Task instructions:
A - List every alternative imputation method that the abstract on collaborative filtering for patient-reported outcomes says is compared against collaborative filtering.
B - Reproduce the part of the abstract on collaborative filtering for patient-reported outcomes starting with "Collaborative Filtering for the" and going on through "2024 Aug 18.".

Passage for review:
== Segment start ==
Collaborative Filtering for the Imputation of Patient Reported Outcomes

Database Expert Syst Appl (2024). 2024 Aug:14910:231-248. doi: 10.1007/978-3-031-68309-1_20. Epub 2024 Aug 18.

Abstract

This study addresses the prevalent issue of missing data in patient-reported outcome datasets, particularly focusing on head and neck cancer patient symptom ratings sourced from the MD Anderson Symptom Inventory. Given that many data mining and machine learning algorithms necessitate complete datasets, the accurate imputation of missing data as an initial step becomes crucial. In this study we propose, for the first time, the use of collaborative filtering for imputing missing head and neck cancer patient symptom ratings. Two configurations of collaborative filtering, namely patient-based and symptom-based, leverage known ratings to infer the missing ones. Additionally, this study compares the performance of collaborative filtering with alternative imputation methods such as Multiple Imputation by Chained Equations, Nearest Neighbor Imputation, and Linear interpolation. Performance is compared using Root Mean Squared Error and Mean Absolute Error metrics. Findings demonstrate that collaborative filtering is a viable and comparatively superior approach for imputing missing patient symptom data.

Keywords: Collaborative Filtering; Head and Neck Cancer; Imputation.
== Segment end ==
Data segment:
== Segment start ==
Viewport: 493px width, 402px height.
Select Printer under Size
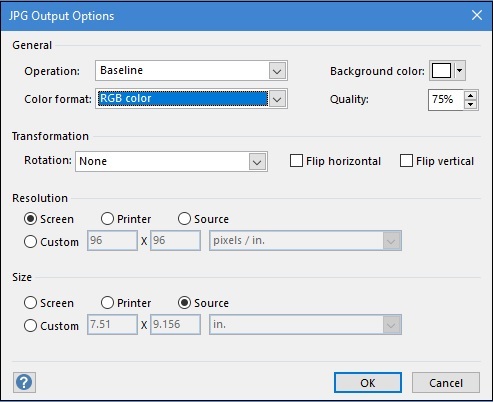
== Segment end ==
Task solutions:
A -
Multiple Imputation by Chained Equations
Nearest Neighbor Imputation
Linear interpolation

B -
Collaborative Filtering for the Imputation of Patient Reported Outcomes

Database Expert Syst Appl (2024). 2024 Aug:14910:231-248. doi: 10.1007/978-3-031-68309-1_20. Epub 2024 Aug 18.